The following article offers an interesting explanation of why there are diverse reactions in a wide ranger of situations in labeling who the good guy is and who is the bad guy. Why are some rape victims supported and others are harshly attacked for causing problems for the rapist. Likewise - why do someone people attack the messenger when it is pointed out that some rabbis and even gedolim have committed significant crimes and others view it as a acting according to what halacha and thus G-d wants? The authors argue that it depends largely on whether the prime value is group unity or the focus on the well being of the individual
IF you are mugged on a midnight stroll through the park, some people will feel compassion for you, while others will admonish you for being there in the first place. If you are raped by an acquaintance after getting drunk at a party, some will be moved by your misfortune, while others will ask why you put yourself in such a situation.
What determines whether someone feels sympathy or scorn for the victim of a crime? Is it a function of political affiliation? Of gender? Of the nature of the crime?
In a recent series of studies, we found that the critical factor lies in a particular set of moral values. Our findings, published on Thursday in the Personality and Social Psychology Bulletin, show that the more strongly you privilege loyalty, obedience and purity — as opposed to values such as care and fairness — the more likely you are to blame the victim.

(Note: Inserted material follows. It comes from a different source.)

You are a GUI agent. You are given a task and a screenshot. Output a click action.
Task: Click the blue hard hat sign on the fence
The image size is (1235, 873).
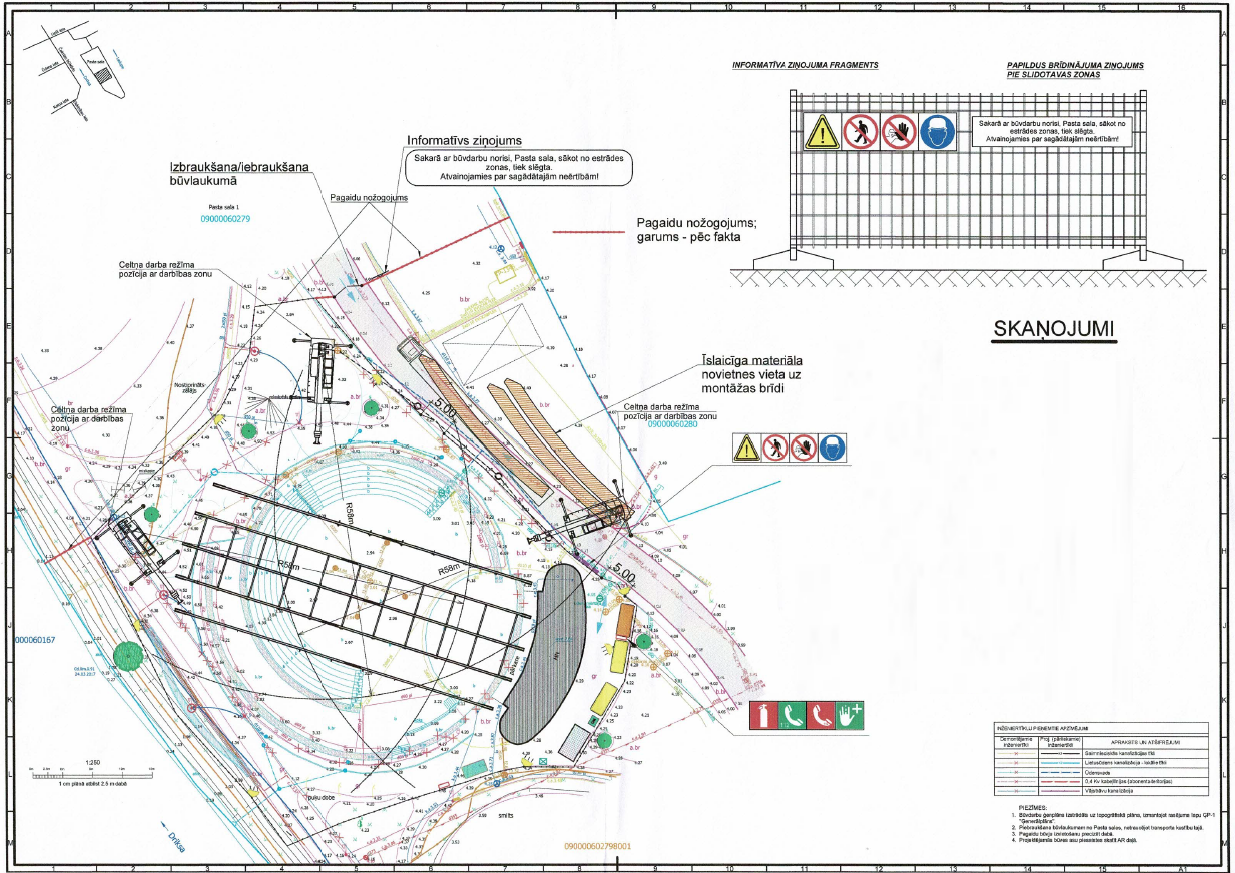tap(937, 132)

These two sets of values have been the object of much scholarly attention. Psychologists have found that when it comes to morality, some people privilege promoting the care of others and preventing unfair behaviors. These are “individualizing values,” as they can apply to any individual. Other people privilege loyalty, obedience and purity. These are “binding values,” as they promote the cohesion of your particular group or clan.
Binding and individualizing values are not mutually exclusive, and people have varying degrees of both. But psychologists have discovered that the extent to which you favor one relative to the other predicts various things about you. For example, the more strongly you identify with individualizing values, the more likely you are to be politically progressive; the more strongly you identify with binding values, the more likely you are to be politically conservative.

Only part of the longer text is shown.